Single by Troye Sivan

from the album Love, Simon (Original Motion Picture Soundtrack) and Blue Neighbourhood: Ten Years On
- Released: 16 March 2018
- Recorded: 2015
- Genre: Pop
- Length: 3:21
- Label: UMA Australia;
- Songwriters: Troye Sivan Mellet; Jack Antonoff; Alex Hope;
- Producer: Jack Antonoff;

Troye Sivan singles chronology
| "The Good Side" (2018) | "Strawberries & Cigarettes" (2018) | "Bloom" (2018) |

= Strawberries & Cigarettes =

"Strawberries & Cigarettes" is a song by Australian singer-songwriter Troye Sivan, released on 16 March 2018 as the third and final single from the Love, Simon soundtrack. The song was originally written for Sivan's debut album, Blue Neighbourhood (2015), and was later included on the tenth anniversary edition released in 2026.
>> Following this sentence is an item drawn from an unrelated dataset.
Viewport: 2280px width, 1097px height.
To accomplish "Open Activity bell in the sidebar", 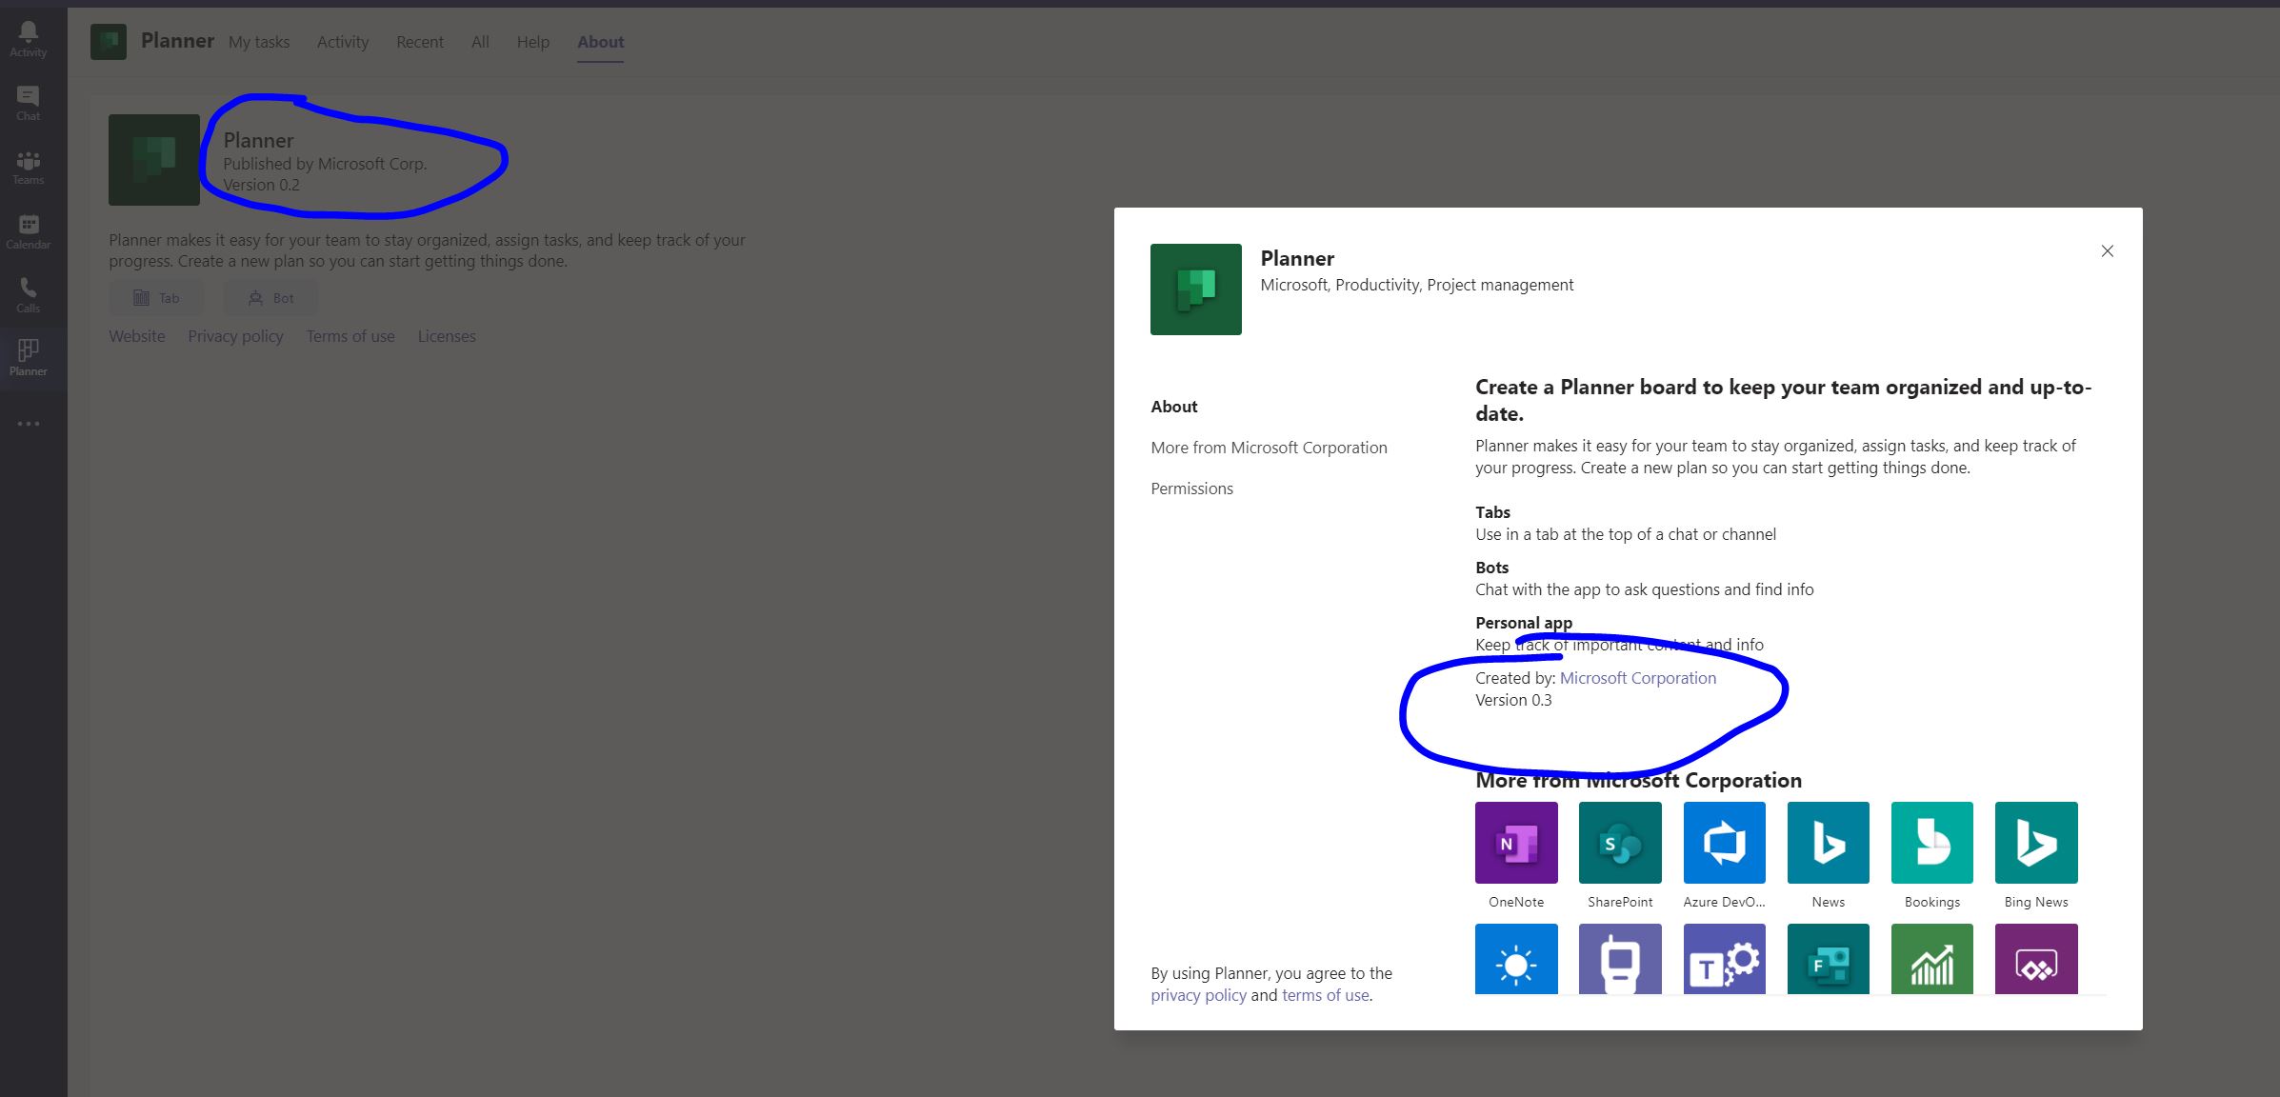I will (x=28, y=39).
At the 23rd Satellite Awards, the song was nominated for Satellite Award for Best Original Song.

==Critical reception==
Fuse called the song "an immediate standout from the soundtrack that will remind you of the first time you ever fell in love" adding "From the romantic lyricism to the lush production, 'Strawberries & Cigarettes' is a beautifully heartbreaking tale of a fairytale-like love that is no longer." Sam Samshenas from Gay Times called it a "nostalgic pop number" and "one of Troye's best songs to date". All Things Go said "This is one of those perfect pop songs that go out to that special someone we love. Though heavily layered with studio magic, Troye's vocals stand out the most, serenading with the warmth of true love."

==Charts==

Weekly chart performance for "Strawberries & Cigarettes"
| Chart (2022) | Peak position |
|---|---|
| Indonesia (Billboard) | 24 |

==Certifications==

| Region | Certification | Certified units/sales |
| Australia (ARIA) | Platinum | 70,000^{‡} |
| Brazil (Pro-Música Brasil) | 2× Platinum | 80,000^{‡} |
| Canada (Music Canada) | Platinum | 80,000^{‡} |
| New Zealand (RMNZ) | Gold | 15,000^{‡} |
| United States (RIAA) | Gold | 500,000^{‡} |
^{‡} Sales+streaming figures based on certification alone.